All their children — four boys and five girls ranging from ages 17 to 27 — are aware of their father’s past.
Today, her husband Dennis says the greatest expression of love is not the sexual act, but the ultimate expression of love is the laying down of one’s life for the other. It’s something he says they have both done.
“I was scared to death to tell her,” Dennis admitted. “But there was a certain Bible verse that God used to get me through the fear, Psalm 107, Oh give thanks to the Lord for He is good, for His mercy endures forever. Let the redeemed of the Lord say so, whom He has redeemed from the hands of the enemy. So the Holy Spirit reminds me that [it doesn’t matter] what you have been redeemed from, as long as you have been redeemed,” he said. “So when I told her it was this utter relief.
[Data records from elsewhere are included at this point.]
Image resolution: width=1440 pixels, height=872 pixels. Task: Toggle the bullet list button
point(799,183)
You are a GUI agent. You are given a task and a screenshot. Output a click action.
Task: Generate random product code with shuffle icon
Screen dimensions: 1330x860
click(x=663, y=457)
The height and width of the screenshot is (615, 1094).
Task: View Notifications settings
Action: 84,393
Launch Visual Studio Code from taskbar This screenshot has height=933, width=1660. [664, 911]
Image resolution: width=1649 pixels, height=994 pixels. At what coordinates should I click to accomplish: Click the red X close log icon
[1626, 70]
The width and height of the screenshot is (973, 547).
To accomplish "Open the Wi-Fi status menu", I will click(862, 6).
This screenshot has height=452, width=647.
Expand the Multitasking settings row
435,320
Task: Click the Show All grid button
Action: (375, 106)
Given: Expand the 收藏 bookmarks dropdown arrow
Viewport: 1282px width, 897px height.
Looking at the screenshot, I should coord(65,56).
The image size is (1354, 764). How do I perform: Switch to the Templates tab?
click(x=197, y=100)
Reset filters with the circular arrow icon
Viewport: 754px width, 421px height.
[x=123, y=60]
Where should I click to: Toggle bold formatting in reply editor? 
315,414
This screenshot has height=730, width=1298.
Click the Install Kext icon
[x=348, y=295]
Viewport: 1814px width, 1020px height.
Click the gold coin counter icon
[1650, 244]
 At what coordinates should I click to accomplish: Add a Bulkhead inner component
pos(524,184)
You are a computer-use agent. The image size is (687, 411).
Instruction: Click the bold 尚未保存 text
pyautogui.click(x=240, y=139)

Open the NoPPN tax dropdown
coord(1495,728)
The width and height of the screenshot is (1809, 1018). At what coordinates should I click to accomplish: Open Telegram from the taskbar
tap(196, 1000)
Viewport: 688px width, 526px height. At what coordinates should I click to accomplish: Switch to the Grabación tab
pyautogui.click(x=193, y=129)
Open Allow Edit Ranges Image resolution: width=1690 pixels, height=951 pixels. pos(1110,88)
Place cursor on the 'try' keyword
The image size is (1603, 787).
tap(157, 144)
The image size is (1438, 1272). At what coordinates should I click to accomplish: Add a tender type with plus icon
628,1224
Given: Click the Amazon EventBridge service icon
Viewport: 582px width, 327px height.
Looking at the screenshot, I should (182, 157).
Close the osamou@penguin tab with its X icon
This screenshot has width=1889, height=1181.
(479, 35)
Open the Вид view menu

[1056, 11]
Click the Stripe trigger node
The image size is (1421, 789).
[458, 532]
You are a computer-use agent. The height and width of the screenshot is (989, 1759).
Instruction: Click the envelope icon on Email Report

I could just relax.”
Today, the couple fights the battle as a team.
“If it’s my battle, it’s her battle; if it’s her battle, it’s my battle,” he said simply. “I just feel I can overcome anything because of her.”
Melinda Jernigan said women in similar situations can be assured that there is hope and healing, no matter what.
“And forgiveness is a bigger power,” she said. “It gives you power to work together.”
She said the knowledge of her husband’s past gives them more power to fight.
“He is more of a man because he was open and honest,” she said. “Because he is honest… that gives me more admiration and respect.”